• What is expected
From the listing below, output only the lines starting at the line that has "Screen dimensions: 800x600" and ending at the line that has "Task: Click the 'Are", exactly as they appear, ends included.

★ ★ ★

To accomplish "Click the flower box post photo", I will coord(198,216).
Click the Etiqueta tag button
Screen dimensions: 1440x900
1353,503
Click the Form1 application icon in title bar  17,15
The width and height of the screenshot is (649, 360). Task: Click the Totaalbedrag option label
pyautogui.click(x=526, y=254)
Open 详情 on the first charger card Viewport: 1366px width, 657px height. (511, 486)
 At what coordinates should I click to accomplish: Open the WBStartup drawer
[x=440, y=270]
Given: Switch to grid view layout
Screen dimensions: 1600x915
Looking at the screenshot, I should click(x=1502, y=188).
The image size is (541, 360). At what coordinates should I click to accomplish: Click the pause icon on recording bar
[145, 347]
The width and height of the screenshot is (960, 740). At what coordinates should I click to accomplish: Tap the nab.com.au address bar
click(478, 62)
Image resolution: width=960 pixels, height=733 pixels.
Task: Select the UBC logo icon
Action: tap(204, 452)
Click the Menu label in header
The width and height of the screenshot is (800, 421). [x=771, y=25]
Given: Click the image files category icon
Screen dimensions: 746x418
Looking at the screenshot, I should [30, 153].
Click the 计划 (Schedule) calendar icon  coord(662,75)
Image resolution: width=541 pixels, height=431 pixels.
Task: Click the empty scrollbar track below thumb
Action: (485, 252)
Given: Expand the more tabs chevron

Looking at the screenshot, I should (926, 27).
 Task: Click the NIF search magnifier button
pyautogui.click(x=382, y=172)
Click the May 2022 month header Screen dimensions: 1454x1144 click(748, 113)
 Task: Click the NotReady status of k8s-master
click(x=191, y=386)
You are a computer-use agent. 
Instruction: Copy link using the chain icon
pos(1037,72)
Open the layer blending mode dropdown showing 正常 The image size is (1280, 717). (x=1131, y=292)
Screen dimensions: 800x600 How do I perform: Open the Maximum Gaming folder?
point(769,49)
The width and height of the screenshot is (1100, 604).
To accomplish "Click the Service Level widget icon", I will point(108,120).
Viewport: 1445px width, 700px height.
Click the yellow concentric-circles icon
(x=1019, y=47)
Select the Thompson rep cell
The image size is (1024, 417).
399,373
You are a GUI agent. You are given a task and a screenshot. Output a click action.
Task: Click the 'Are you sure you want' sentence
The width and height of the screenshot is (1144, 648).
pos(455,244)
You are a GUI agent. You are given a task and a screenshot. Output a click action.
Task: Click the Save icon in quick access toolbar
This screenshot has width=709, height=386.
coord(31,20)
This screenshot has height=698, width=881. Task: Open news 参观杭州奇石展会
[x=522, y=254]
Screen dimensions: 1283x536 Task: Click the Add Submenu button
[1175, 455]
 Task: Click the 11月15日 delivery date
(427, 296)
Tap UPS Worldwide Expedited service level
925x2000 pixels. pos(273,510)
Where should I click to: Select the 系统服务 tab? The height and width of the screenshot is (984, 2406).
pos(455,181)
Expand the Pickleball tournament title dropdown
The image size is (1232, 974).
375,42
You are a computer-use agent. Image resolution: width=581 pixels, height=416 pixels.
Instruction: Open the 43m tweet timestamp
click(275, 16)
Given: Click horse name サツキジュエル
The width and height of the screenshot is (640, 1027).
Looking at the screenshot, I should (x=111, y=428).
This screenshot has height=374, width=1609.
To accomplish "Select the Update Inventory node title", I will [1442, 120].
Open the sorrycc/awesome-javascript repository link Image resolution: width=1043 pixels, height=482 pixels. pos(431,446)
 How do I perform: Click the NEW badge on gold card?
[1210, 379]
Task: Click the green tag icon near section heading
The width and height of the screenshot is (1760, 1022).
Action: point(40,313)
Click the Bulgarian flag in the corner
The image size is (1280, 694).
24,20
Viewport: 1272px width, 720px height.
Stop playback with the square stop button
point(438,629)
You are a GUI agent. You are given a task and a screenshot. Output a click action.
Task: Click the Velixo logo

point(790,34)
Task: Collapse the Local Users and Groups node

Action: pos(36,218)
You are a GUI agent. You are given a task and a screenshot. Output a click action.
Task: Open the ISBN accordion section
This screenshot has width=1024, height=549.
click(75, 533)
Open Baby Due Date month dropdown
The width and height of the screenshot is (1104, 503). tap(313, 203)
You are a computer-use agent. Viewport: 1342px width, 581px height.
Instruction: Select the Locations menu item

★ ★ ★

• The answer
Screen dimensions: 800x600 How do I perform: Open the Maximum Gaming folder?
point(769,49)
The width and height of the screenshot is (1100, 604).
To accomplish "Click the Service Level widget icon", I will point(108,120).
Viewport: 1445px width, 700px height.
Click the yellow concentric-circles icon
(x=1019, y=47)
Select the Thompson rep cell
The image size is (1024, 417).
399,373
You are a GUI agent. You are given a task and a screenshot. Output a click action.
Task: Click the 'Are you sure you want' sentence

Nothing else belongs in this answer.